In article ,
Nicolaas Vroom writes:
The article:
https://www.newscientist.com/article...ses-missing-m=
atter-has-just-been-finally-found/
claims that:
"Half the universe's missing matter has just been finally found"
implying that a lot of dark matter is not non-baryonic
but baryonic (i.e. ordinary matter)
The standard number is that much less than half of the missing matter
can be baryonic.
A article in with a different opinion:
https://www.forbes.com/sites/startsw...ing-matter-fo=
un=
d-but-doesnt-dent-dark-matter/#499df136faf7
"Missing Matter Found, But Doesn't Dent Dark Matter"
Right.
This article reads:
"The fact that about 5% of the Universe's energy is in normal matter,
27% is dark matter, and the other 68% is dark energy has been known
for nearly 20 years now,
Right.
but it remains as puzzling as ever."
Whether it's puzzling is another question, but that's the way it is.
Most(?) of this comes from studying the CMB radiation.
Yes, the CMB provides good constraints, but is also in agreement with
other tests.
The article also states:
"But light plays a major role, too. Stars shine etc so measuring the
light coming from all of them tells you how much mass there is."

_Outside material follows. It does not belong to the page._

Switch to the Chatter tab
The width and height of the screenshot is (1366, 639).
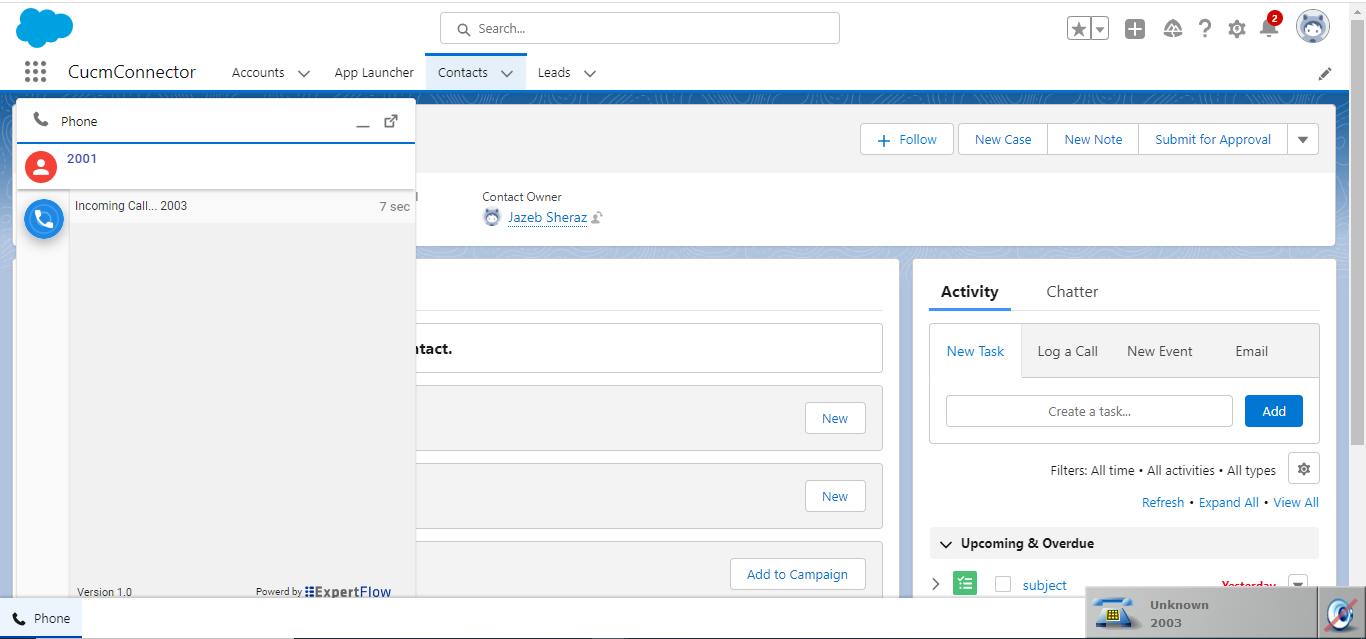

The problem of course is that there is a lot of (?) baryonic matter
which does not shine.
This is also nothing new. What is new is that some of it might have
been found.
https://en.wikipedia.org/wiki/Cosmic...ave_background
We read:
"The angular scale of the first peak determines the curvature of the
universe (but not the topology of the universe). The next peak---ratio
of the odd peaks to the even peaks---determines the reduced baryon
density. The third peak can be used to get information about the
dark-matter density." I assume the non-baryonic density.
Right.
This raises a serious issue: How can these CMB peaks be trusted and be
used to make predictions when observations reveal that the ratio
baryonic versus non-baryonic matter has changed?
The only thing which has changed is the ratio of KNOWN baryonic matter
to non-baryonic matter.